*Task goal*: Set down the forum reply on adjusting a beer recipe, given below, in full and word for word.

*Text provided*:

● ● ● ●

Hi, I moved this from the recipe database (which is for tried-and-true recipes you want to share) to the Recipe and Ingredients subforum, which is for questions like this. Hopefully you'll get some responses.

I think you would want to adjust the whole recipe - increase base malt, chocolate malt, roast malts, crystal malts; adjust hops to add bitterness to balance the extra malt and gravity; adjust mash temps upwards a little, perhaps.
 
Hi, I moved this from the recipe database (which is for tried-and-true recipes you want to share) to the Recipe and Ingredients subforum, which is for questions like this. Hopefully you'll get some responses.

I think you would want to adjust the whole recipe - increase base malt, chocolate malt, roast malts, crystal malts; adjust hops to add bitterness to balance the extra malt and gravity; adjust mash temps upwards a little, perhaps.

● ● ● ●

*Provided material*:
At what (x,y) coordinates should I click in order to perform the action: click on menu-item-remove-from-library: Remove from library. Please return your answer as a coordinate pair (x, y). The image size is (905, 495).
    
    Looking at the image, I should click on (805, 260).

● ● ● ●

*Response to this exercise*:
Hi, I moved this from the recipe database (which is for tried-and-true recipes you want to share) to the Recipe and Ingredients subforum, which is for questions like this. Hopefully you'll get some responses.

I think you would want to adjust the whole recipe - increase base malt, chocolate malt, roast malts, crystal malts; adjust hops to add bitterness to balance the extra malt and gravity; adjust mash temps upwards a little, perhaps.
 
Hi, I moved this from the recipe database (which is for tried-and-true recipes you want to share) to the Recipe and Ingredients subforum, which is for questions like this. Hopefully you'll get some responses.

I think you would want to adjust the whole recipe - increase base malt, chocolate malt, roast malts, crystal malts; adjust hops to add bitterness to balance the extra malt and gravity; adjust mash temps upwards a little, perhaps.